## TRECHO SELECIONADO
::::::
O segundo filme de Leon Hirsman, adaptado a partir de uma peça de sucesso de Gianfancesco Guarnieri, também com excelente desempenho como ator, fazendo uma radiografia ampla do movimento operário brasileiro durante o regime de exceção. O filme tem fortes conotações políticas e ideológicas, chegando na sua essência a ser panfletário, mas sem perder a sua característica  de uma obra de arte universal ao transcender em termos de valores morais e do drama existencialmente humano dos seus personagens.
Por estas qualidades artísticas ele conquistou prêmios internacionais como o Leão de Ouro, um prêmio especial do júri no Festival de Cannes, em 1981 e o Prêmio Coral, no II Festival do Cinema Latino Americano, em Cuba e no Festival dos Três Continentes, na França. Ainda em 1981, ele recebeu o prêmio Air France de cinema como melhor filme, melhor diretor, melhor atriz e um prêmio especial para Guarnieri.  Dois anos depois, ele ainda voltou a ser premiado no festival de Cartagena, na Colômbia.
Os resultados exitosos do filme podem ser atribuídos a vários fatores a exemplo do texto primoroso adaptado para o cinema, bem como a competente direção de Leon Hirzman, que reuniu um elenco de primeiro time com Carlos lberto Ricelli (Tião), Bete Mendes (Maria), Fernanda Montenegro (Romana),  Gianfracesco Guarnieri (Otávio) e Milton Gonçalves (Bráulio).
Em síntese, o filme conta a história de uma família de operários convivendo com a pobreza, a falta de recursos e seus dramas. O pai, Otavio é um líder operário que havia passado três anos três anos na cadeia e que como torneiro mecânico de uma indústria de grande porte, assume a luta em defesa de melhores salários e por melhores condições de trabalho.
O seu filho Tião, por seu turno, segue um roteiro inverso, preocupado com o casamento imediato com Maria e se prestando a apontar colegas de trabalho, que demitidos  sumariamente facilitavam assim a sua ascensão e escalada na empresa, com promoção para outros cargos. Numa greve, Tião é desmascarado como dedo-duro e identificado como um fura greve. Ele acaba perdendo o apoio do pai e da própria namorada, além do emprego que abandona por falta de ambiente entre os colegas.
O filme termina com uma passeata no enterro do líder operário Bráulio, morto em um piquete diante da fábrica. Sua morte não foi acidental e acabou no filme como uma bandeira de luta para fortalecer o movimento  dos trabalhadores. Os diálogos secos e de poucas palavras deram densidade ao filme, que em seu conjunto nos leva a um questionamento  sobre o destino de um país depois de 15 anos de ditadura – período em que Eles não usam Black Tie foi produzido-, com a formação de uma geração apática e alienada, além de deixar um povo marcado pelo medo e pela insegurança, o que se reflete na violência urbana, uma outra face da mesma moeda.
::::::
## CONTEÚDO DA LISTAGEM

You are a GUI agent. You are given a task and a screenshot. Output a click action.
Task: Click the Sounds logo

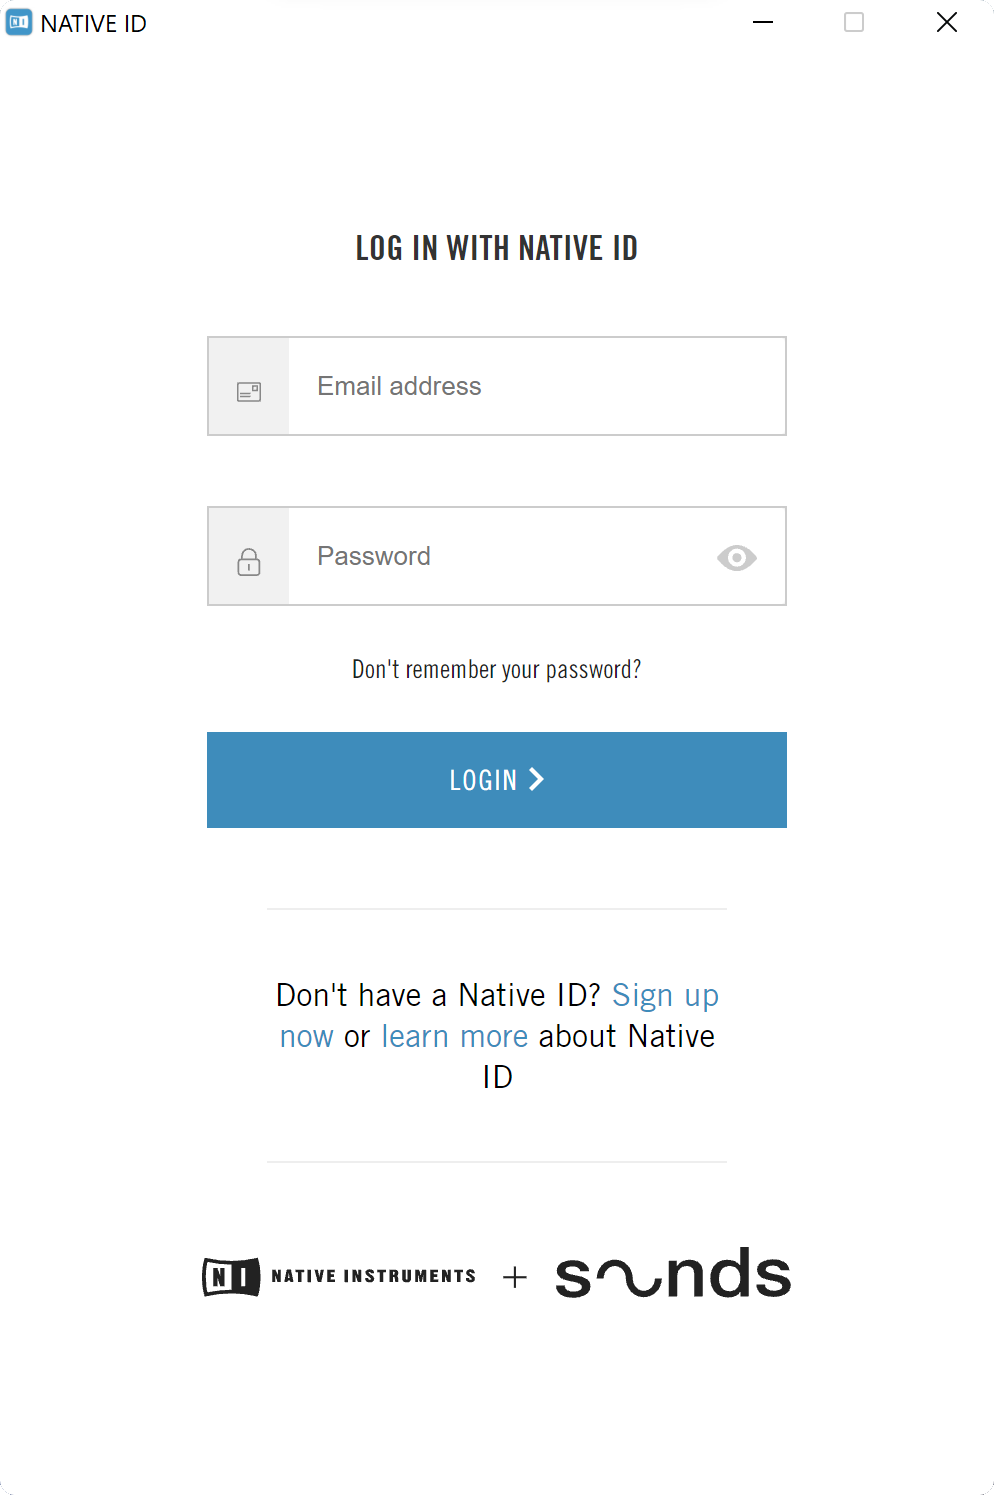(x=673, y=1274)
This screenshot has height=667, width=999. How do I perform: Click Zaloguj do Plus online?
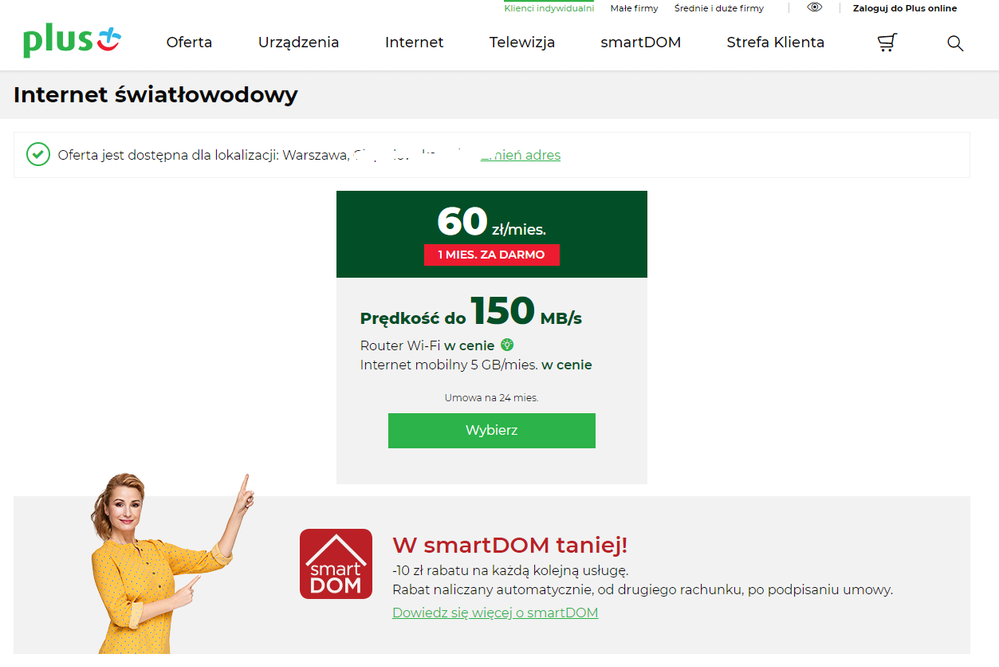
::::::
## TAREFA PROPOSTA
Pode prosseguir com o texto sobre o filme Eles não usam Black Tie, começando logo após a última frase apresentada?

## RESPOSTA AO EXERCÍCIO
Eles não usam Black-Tie também mostra com nitidez como funcionava a repressão  policial e uma batida  num bairro operário, na sua abertura e a caça sistemática de policiais fortemente armados com metralhadoras na captura de um marginal pé de chulé, que acaba morto com rajadas de metralhadoras caindo próximo a um grupo de trabalhadores indiferentes e que as vezes também são vitimas dos assaltos, mas também não estavam indenes à ação repressiva e coercitiva dos policiais.
Prá Frente, Brasil (1982) foi historicamente um dos primeiros filmes a tratar da questão da repressão durante e ditadura militar no Brasil, durante o período de  1964 a 1985 e por isso mesmo caiu nas malhas da censura e só foi liberado para exibição  no ano seguinte à sua produção. O filme conta a  história de Jofre (Reginaldo Farias), o homem de classe média sequestrado e torturado por engano sob acusação de subversão, um drama que afeta a ele, seus familiares e as pessoas que o cercam.
O drama tem também  como cenário o ano de  1970, na época dos anos de chumbo e do milagre econômico. Assim, enquanto o país vibra com a conquista do tricampeonato  mundial pela seleção brasileira de futebol, embalado pela música ufanista Prá Frente, Brasil, presos políticos eram torturados por agentes da repressão e até pessoas mesmo inocentes eram vítimas da violência oficial.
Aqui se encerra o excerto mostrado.